Actress was trailblazer for African-American thesps
Juanita Moore, who broke barriers for African-American actors and was Oscar-nommed for 1959’s “Imitation of Life,” died Tuesday at her home in Los Angeles. Her step-grandson, actor Kirk Kahn, said she was 99.
Moore received a supporting actress nomination for Douglas Sirk’s “Imitation of Life,” playing the housekeeper whose daughter passes for white, in the racially themed film that was based on the Fannie Hurst novel. She was the fifth African-American to be Oscar-nommed.
Kahn said she was still running lines with him recently, and had planned to participate in a reading at the Saban Theater in a few weeks. “She didn’t candy-coat it for you,” he said. “She said, ‘If you’re no good, the play’s no good.'”

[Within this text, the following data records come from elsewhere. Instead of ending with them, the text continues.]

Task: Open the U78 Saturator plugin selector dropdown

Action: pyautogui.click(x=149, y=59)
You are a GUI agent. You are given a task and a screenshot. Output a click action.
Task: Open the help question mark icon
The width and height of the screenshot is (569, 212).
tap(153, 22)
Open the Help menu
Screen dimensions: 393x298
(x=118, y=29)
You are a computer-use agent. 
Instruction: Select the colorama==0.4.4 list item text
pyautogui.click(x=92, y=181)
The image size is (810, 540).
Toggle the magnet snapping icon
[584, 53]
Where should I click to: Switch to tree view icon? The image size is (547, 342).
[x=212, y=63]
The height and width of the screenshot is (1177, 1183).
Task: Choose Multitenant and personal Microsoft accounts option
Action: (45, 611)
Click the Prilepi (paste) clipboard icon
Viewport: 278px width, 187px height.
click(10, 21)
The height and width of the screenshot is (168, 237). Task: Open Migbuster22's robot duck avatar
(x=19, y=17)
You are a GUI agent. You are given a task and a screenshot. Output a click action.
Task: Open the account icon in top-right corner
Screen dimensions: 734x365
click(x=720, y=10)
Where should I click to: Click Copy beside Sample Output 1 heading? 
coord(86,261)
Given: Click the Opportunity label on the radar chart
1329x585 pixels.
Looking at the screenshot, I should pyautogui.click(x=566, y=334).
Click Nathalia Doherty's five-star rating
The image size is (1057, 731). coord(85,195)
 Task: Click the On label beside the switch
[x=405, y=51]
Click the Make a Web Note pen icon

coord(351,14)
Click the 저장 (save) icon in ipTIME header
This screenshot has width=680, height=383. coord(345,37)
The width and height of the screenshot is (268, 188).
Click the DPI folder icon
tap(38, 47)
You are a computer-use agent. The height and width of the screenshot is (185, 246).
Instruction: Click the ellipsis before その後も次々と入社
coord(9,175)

“She gave back to the community in so many ways,” he said. “Wherever we went she stopped and told black boys and girls they could do anything with their lives.”
Moore, who was a founding member of the Cambridge Players along with thesps such as Esther Rolle, was honored at the Black Theater Festival in North Carolina, her grandson said.
Born in Los Angeles, Moore was a chorus girl at the Cotton Club who started out as a film extra, then worked in theater at the Ebony Showcase Theater. She made her film debut in 1949’s “Pinky,” and often played a maid in 1950s films such as “The Girl Can’t Help It.” In the 1960s and ’70s, she played a nun in “The Singing Nun” and appeared in films including “Uptight,” “The Mack” and “Abby.” Though she didn’t work often through the 1980s, she began appearing onscreen again in later years on TV shows such as “E.R.” and “Judging Amy” and in films such as Disney’s “The Kid.”
In addition to her grandson, she is survived by two nephews.